THE DATA:
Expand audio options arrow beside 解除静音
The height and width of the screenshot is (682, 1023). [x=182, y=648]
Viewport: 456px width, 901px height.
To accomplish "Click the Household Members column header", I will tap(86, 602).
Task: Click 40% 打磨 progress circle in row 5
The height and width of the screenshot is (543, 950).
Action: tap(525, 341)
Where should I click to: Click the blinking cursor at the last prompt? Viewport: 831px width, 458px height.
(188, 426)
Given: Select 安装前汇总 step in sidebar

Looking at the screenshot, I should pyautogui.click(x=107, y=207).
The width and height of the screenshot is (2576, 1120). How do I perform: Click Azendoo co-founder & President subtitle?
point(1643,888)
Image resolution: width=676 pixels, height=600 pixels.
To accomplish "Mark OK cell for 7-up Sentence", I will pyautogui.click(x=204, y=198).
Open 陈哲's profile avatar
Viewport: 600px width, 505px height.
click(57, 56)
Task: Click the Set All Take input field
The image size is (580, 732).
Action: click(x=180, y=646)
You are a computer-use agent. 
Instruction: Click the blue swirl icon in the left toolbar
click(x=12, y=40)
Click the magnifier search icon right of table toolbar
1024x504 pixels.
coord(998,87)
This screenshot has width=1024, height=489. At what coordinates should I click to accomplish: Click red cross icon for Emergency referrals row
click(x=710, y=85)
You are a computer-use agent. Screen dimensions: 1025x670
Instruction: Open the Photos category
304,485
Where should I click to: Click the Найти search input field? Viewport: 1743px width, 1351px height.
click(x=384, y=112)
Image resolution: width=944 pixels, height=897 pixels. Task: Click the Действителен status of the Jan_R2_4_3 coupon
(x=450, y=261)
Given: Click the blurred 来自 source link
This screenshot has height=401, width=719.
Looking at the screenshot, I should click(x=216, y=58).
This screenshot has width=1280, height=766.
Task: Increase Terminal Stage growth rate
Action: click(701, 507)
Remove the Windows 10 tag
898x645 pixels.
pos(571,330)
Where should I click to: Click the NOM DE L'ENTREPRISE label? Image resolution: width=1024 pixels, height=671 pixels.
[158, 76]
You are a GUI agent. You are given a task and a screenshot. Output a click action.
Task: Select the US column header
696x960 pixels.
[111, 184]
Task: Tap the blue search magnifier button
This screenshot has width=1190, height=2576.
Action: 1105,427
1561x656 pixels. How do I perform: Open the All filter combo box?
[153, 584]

BRIEF: Each line from the one containing "Task: Tap the blue search magnifier button" through the final line of the listing above should be returned exactly; return nothing else.

YOUR SOLUTION:
Task: Tap the blue search magnifier button
This screenshot has width=1190, height=2576.
Action: 1105,427
1561x656 pixels. How do I perform: Open the All filter combo box?
[153, 584]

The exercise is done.